Source text –

---*---

In-universe information
- Race: Human
- Gender: Male
- Class: Fighter/Rogue/Cleric/Wizard/Archmage
- Alignment: Chaotic good
- Home: Athalantar, Shadowdale

= Elminster =

Character in Dungeons & Dragons fantasy

Elminster Aumar is a fictional character appearing in the Forgotten Realms campaign setting for the Dungeons & Dragons fantasy role-playing game. He is also known as the Sage of Shadowdale, and is depicted as a powerful wizard featured in several novels by Forgotten Realms creator Ed Greenwood. Certain aspects of his appearance and demeanor seem to echo Gandalf, Merlin, or Odin.

Elminster was one of the first characters that Greenwood created for the Forgotten Realms. Information about him can be found in virtually all Forgotten Realms game products, but the novels in The Elminster Series are perhaps the most definitive sources of information. The series includes Elminster: The Making of a Mage, Elminster in Myth Drannor, The Temptation of Elminster, Elminster in Hell, and Elminster's Daughter.

==Basics==

===Appearance===
Elminster appears as a gray-bearded man of weathered visage, with a hawk-like nose and alert, dancing eyes. He speaks in a gruff tone and generally wears nondescript attire. He is almost always smoking a meerschaum pipe that spouts vile-smelling blue or green smoke.

===Personality===
Elminster is normally a witty, clever, and very charming man. He can, however, be imperious, grave, and terrible. Furthermore, he is a natural storyteller and a consummate actor. He rarely reveals the full extent of his true nature to anyone who is not an extremely close friend. He can portray himself as a trickster, rake, stern father figure, fool, or any other stereotype that he wants to assume, depending on what he wants to accomplish or what reaction he wants to elicit from those around him.

===Family===
Readers learn that Elminster has several daughters at the end of Elminster's Daughter. Besides Narnra Shalace, two others are Laspeera of the War Wizards and the dowager queen Filfaeril of Cormyr. He has no known wife, but retains contact with several previous lovers, including the goddess Mystra — although his relationship with Mystra changed when the goddess was slain during the Time of Troubles and the sorceress Midnight assumed the mantle of the Lady of Mysteries.

===Allies===
Elminster's allies included the Harpers, the other Chosen of Mystra (especially the Simbul), and his scribe Lhaeo. The Knights of Myth Drannor were also close friends and confidants, and two or three knights were always in Shadowdale in case it was in peril.

==Media==
In Dragon Magazine articles written by Ed Greenwood, Elminster often appeared as a wise sage imparting knowledge to a fictional interviewer. He divulged lore on various Dungeons & Dragons monsters in "The ecology of ..." articles, such as "The ecology of the ochre jelly". He was used as a source of information for Greenwood's "Pages from the Mages" articles, in which various spells were described, as well as various miscellaneous articles such as "Cloaked in magic".

---*---

Exercise directions –
Answer these questions using the Elminster article:
(a) What kind of pipe does Elminster almost always smoke?
(b) Who is Elminster's scribe?
(c) In which magazine did Ed Greenwood's articles featuring Elminster appear?
The lines after this have nothing to do with the Elminster article.

---*---

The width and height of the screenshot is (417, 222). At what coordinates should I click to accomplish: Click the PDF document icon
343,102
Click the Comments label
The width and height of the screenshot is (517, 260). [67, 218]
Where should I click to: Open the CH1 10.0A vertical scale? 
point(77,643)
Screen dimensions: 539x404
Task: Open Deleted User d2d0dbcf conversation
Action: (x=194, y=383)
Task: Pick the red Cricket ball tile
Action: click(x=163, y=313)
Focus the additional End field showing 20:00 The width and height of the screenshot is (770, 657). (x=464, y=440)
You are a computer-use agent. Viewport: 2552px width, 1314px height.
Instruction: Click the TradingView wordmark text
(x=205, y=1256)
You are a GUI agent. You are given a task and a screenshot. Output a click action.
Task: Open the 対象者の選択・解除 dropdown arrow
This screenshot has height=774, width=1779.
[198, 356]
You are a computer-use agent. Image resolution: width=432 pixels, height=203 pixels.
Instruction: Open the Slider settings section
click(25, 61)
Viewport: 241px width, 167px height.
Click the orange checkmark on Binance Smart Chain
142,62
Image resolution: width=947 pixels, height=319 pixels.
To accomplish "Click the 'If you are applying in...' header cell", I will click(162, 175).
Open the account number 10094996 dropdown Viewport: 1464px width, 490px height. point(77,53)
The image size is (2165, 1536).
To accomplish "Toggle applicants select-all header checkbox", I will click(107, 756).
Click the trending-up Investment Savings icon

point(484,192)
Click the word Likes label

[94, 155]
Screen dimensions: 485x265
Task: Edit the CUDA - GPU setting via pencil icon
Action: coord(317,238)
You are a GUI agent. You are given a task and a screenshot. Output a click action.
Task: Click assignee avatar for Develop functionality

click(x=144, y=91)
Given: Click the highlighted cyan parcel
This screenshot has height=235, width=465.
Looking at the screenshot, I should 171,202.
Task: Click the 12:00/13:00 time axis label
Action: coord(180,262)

---*---

Result for this task –
(a) A meerschaum pipe
(b) Lhaeo
(c) Dragon Magazine